Shifting all the responsibility to compliance staff isn’t effective. As scientists are required to complete compliance tasks, institutions and companies cannot completely offload the responsibility onto additional support staff. Furthermore, proper lab safety and compliance requires people who know the regulations, are familiar with the scientific techniques and reagents, and understand risk management. Experienced compliance personnel are now expensive and it is quickly becoming cost prohibitive to support large compliance staff.
Saving money by leaving it to the scientists is too risky. Putting all or most of the responsibility onto the scientists has saved money for a number of institutions and companies. However, this is not an acceptable solution provided the current risks of negative publicity, fines, lawsuits, higher insurance, injury, and death.
If the goal is to operate productive and cost-effective labs, then the executives of institutions and companies, with the support of principals of the labs, must recognise that the costs and hassles of compliance are only getting more burdensome. They must be willing to devote resources toward solving the problem in a manner that is scientist-friendly and can be managed by a core team of experienced compliance staff members.
Putting in place more effective information technology is by itself not the sole solution to easing compliance management in labs; however, it is the key enabler through its ability to reduce the bother surrounding the completion of tasks and data management.
The following are guidelines for choosing the right IT solutions to manage compliance:
- Most importantly, look for an integrated system of applications that manage and provide reports for many aspects of laboratory safety and compliance to avoid data silos and to streamline oversight.

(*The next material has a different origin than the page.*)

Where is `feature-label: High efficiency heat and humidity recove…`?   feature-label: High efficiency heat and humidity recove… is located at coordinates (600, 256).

- Choose a modular system that enables the institution to make incremental investments based on both scope of work and priority of requirements.

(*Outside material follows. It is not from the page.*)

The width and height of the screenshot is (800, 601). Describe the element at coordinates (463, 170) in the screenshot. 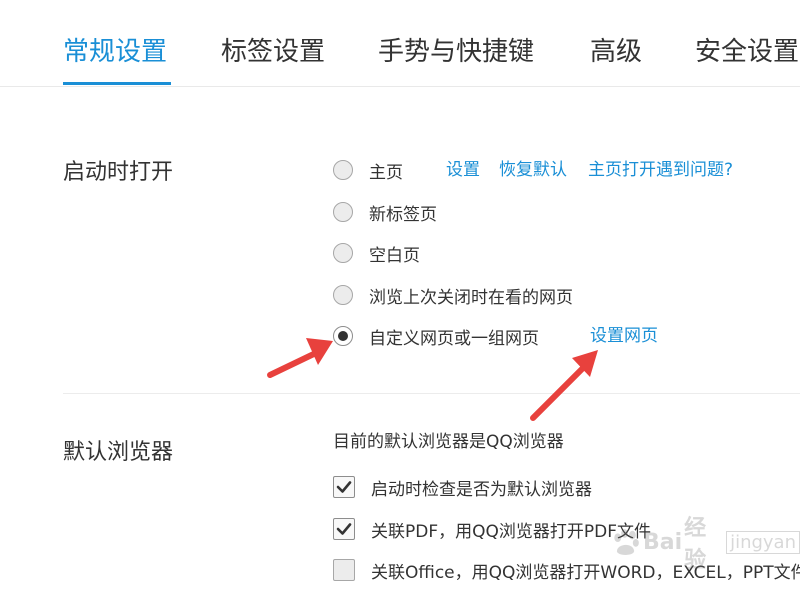

I see `homepage-settings-link: 设置` at that location.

- Resist the urge to customise existing features in a commercial system or to build a solution in-house – the costs are very high and few projects deliver the intended results.
- Choose a system that is easy to use and easy to access. Ideally, choose one that integrates with existing IT systems to eliminate the need for additional usernames and passwords.
- Look for a secure web-based system that enables scientists to complete tasks remotely (e.g. web-based forms, online training) and compliance staff to enter data while in the labs on laptops or tablets.
- Choose a system that enables the lab principals and scientists to view their requirements, records, and compliance status – this helps greatly with individual “ownership” and accountability.
- Find a solution that that provides automated alerts to the scientists and compliance staff about pending requirements and deadlines.
Author: Nathan Watson is president of BioRAFT, a US-based provider of laboratory safety and compliance management solutions.